There are other options for those who wish to partake in the great outdoors of the California coast with a bit more rugged appeal. Just south of Morro Bay, Montana de Oro State Park offers camping, hiking and other outdoor adventures for those who enjoy the mountains and the coast. Though off the beaten path and definitely not one of the more talked-about state park destinations, it is by no means small, covering more than 8,000 acres and seven miles of coastline.

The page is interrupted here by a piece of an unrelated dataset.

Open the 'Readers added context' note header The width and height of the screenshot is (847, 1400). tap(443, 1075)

Though now part of California State Park, the land has a history of both peaceful and forceful changes in ownership. Originally inhabited by the Chumash and Salinan people groups, it later came under the control of the Spanish and, by proxy, their established Mission San Luis Obispo de Tolosa. The territory eventually became part of the California Rancho system and it changed hands several times until purchased by a local farmer, Alden B. Spooner II. His homestead and farm buildings remain as the park’s visitor center. The coastal area used to be inhabited and fished by local Japanese Americans until the internment during World War II.

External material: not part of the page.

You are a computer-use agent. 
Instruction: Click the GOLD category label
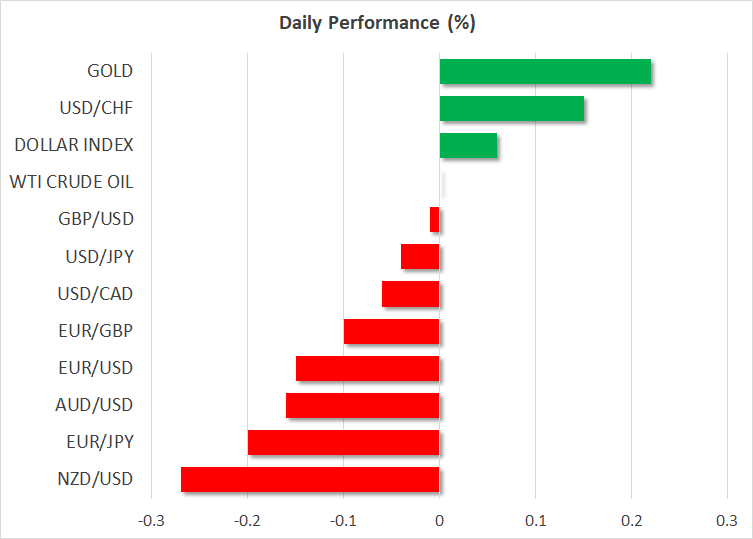click(110, 71)
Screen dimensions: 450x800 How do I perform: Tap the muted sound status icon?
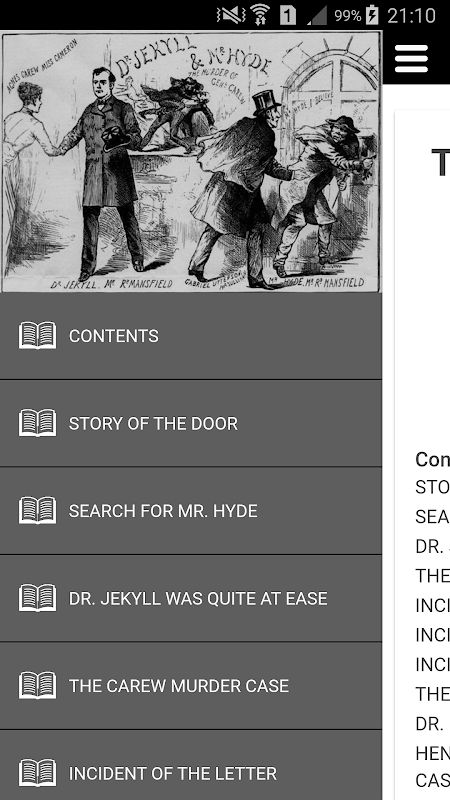click(x=230, y=15)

Ironically, despite the Spanish history, supposedly it was the land’s final owner, Irene McAllister, who called the area “Montana de Oro.” The name was apparently due to the abundance of California Golden Poppies that cover the area and not because there was an actual mountain of gold.
What remains is an area of near pristine preservation. As one enters the park area, the road weaves along the coast through a eucalyptus forest. Not native to California, the eucalyptus was originally planted in the area by Alexander Hazard in an attempt to capitalize on California’s need for lumber at the time; sadly, but not surprisingly, eucalyptus proved to be an incredibly poor source of lumber. It enhances the drive to the park, though, so that’s a win.
The real treat is the coastlands and the highlands. Boasting an abundance of coves and wave-pounded rock formations, the seven miles of ocean frontage allow visitors to enjoy the biodiversity native to the area or to just indulge in a sunset soaked in the cool, salty breeze. To the east, geological formations caused by millennia of stressful tension between the tectonic plates meeting at the San Andreas Fault created the sudden rise in elevation, peaking at the nearby Valencia Peak and the more distant Alan Peak. To the north are the sand spit and tide pools known locally as Hazard Canyon, which, oddly enough, is probably the more relaxed, kid-friendly area.
If coming for a day trip, the best option may be to park near one of the many trailheads; the most popular day hike is the Bluff Trail, which, true to its name, provides a casual stroll along the bluffs. There is free parking for day-trippers, as long as you’re out by 10pm; just don’t bring your dog because they’re not allowed. Horses are allowed, however, and are a popular accompaniment on many of the trails, especially the more distant Alan Peak Trail or Oats Peak Trail loop. The climb can be rough but the views of the Pacific more than compensate you for the trek.
If staying overnight, there is a main campground area for tents, trailers or RVs and approximately four environmental campsites reserved for tents only. Reservations are encouraged, but they are not nearly as necessary as other more touristy state parks. Overnight stay may be recommended if you’re looking to do some of the more rugged, longer hikes, and, yes, there are designated areas to park your horse. Being the Central Coast, bringing a bottle of Pinot or Zin wouldn’t hurt, either.